High Latency Metrics Collection on oDAO node
Performance issue observed on oDAO node with metrics collection taking excessive time to respond, suggesting metrics are collected on-demand during query rather than continuously maintained.
Evidence:
-
Metric endpoint response times:
- from localhost:
time curl -s 0:9102/metrics 0.00s user 0.01s system 0% cpu 19.347 total - from prometheus slave:
time curl http://10.13.0.58:9102/metrics 0.00s user 0.01s system 0% cpu 44.452 total
- from localhost:
-
Impact visible in monitoring:
- Significant increase in TCP socket TIMEWAIT states
- File descriptors for rocketpool process show elevated numbers
- No corresponding increase in system load
Suggested improvement: Consider implementing continuous metric collection instead of on-demand gathering during scrape requests to reduce response latency.

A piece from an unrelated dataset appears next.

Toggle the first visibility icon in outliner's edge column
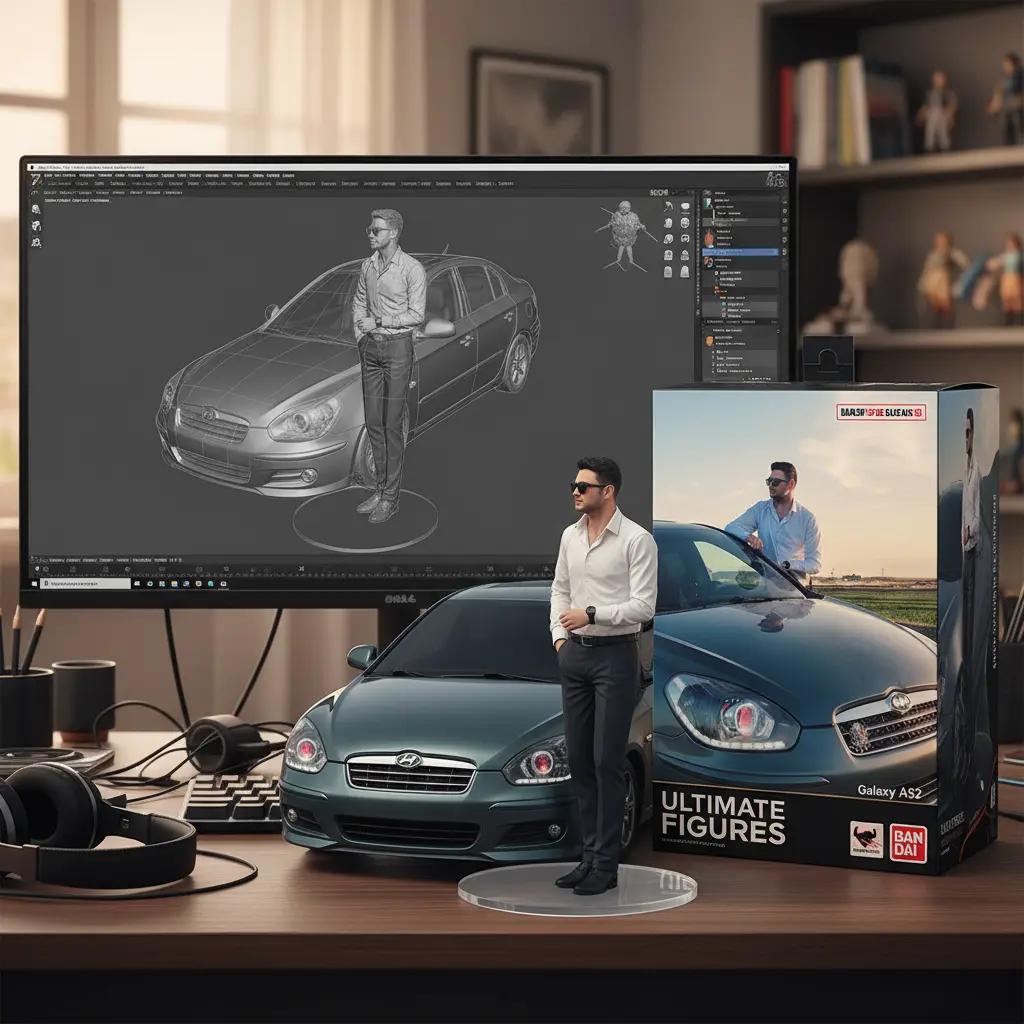[785, 210]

It is worth mentioning this is happening on an oDAO node.
Thanks for the report.
The metrics collection code is quite old and has always had some less-than ideal qualities (eg https://github.com/rocket-pool/smartnode/issues/186 )
I think we should probably rewrite a lot of it. I'll take a look into the performance regression.
Unfortunately it might have to wait a bit as we're in the middle of merging a very large refactor.
No worries, we managed to work around this. Thanks for looking into it.